Voice Daily Report System for Multinational Workers

A SaaS that turns native-language voice daily reports into Japanese text so managers can review status and give feedback. Supports 16 languages.

Challenge

Traditional interview-based care had high time constraints and psychological barriers, making adequate care difficult while employee mental health issues were increasing.

Solution

Built an app that transcribes and translates voice daily reports recorded in each worker's native language, with alerts and question templates to help managers notice risk signals earlier.

Result

Created an operating flow for managers to review employee changes before interviews

Team

1 member, 2 months

PM & full engineering

Role

Handled requirements, screen design, voice processing, permissions, and operations design.
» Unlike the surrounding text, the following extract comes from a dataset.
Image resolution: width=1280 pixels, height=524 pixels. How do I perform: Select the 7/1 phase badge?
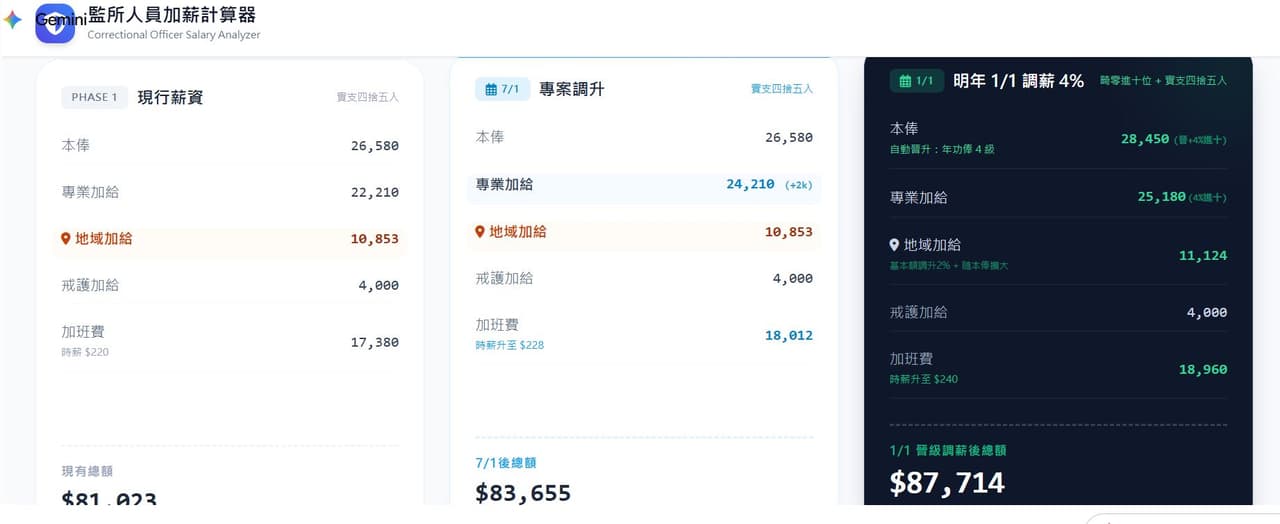coord(502,89)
Defined the MVP scope around field daily-report formats and manager review workflows.

Tech Stack

FrontendTypeScript / Next.js (App Router)
StateJotai / React Query
UITailwind CSS / Radix UI / shadcn/ui
DatabaseSupabase (PostgreSQL / Auth / Storage / Edge Functions / RLS)
AIOpenAI (Whisper, GPT-4o) / Google (Gemini, NLP API) / Vercel AI SDK
InfrastructureVercel / GitHub Actions

Key Features

01

Processing flow: voice recording → transcription → translation → sentiment/risk check → summary → follow-up question drafting

02

16 language support: Japanese, English, Vietnamese, Indonesian, Myanmar, Nepali, Filipino, Thai, etc.

03

Multi-tenant RBAC: Tenant isolation per workspace (RLS), 4-level role management

04

Customizable question templates: Flexible daily report formats adaptable to industry and workplace

05

API cost control through model selection by task and fallback chains

06

Monthly partitioning: Partition high-frequency tables to prevent performance degradation at scale

Technical Highlights

Security Architecture Improvement

Changed from public API endpoint-based analysis to internal trigger approach using Supabase Edge Function + pg_cron, eliminating the DDoS attack surface.

API Cost Control

Used GPT-4o-mini/Gemini Flash (cheap) for translation, Gemini Pro only for complex reasoning. Built fallback chain from Google NLP API → OpenAI for unsupported languages in sentiment analysis.

Multilingual Voice Processing Challenges

Improved accuracy for 16-language transcription using Whisper language parameters and domain-specific prompts. Addressed Safari voice recording compatibility with custom WebAudio API hooks.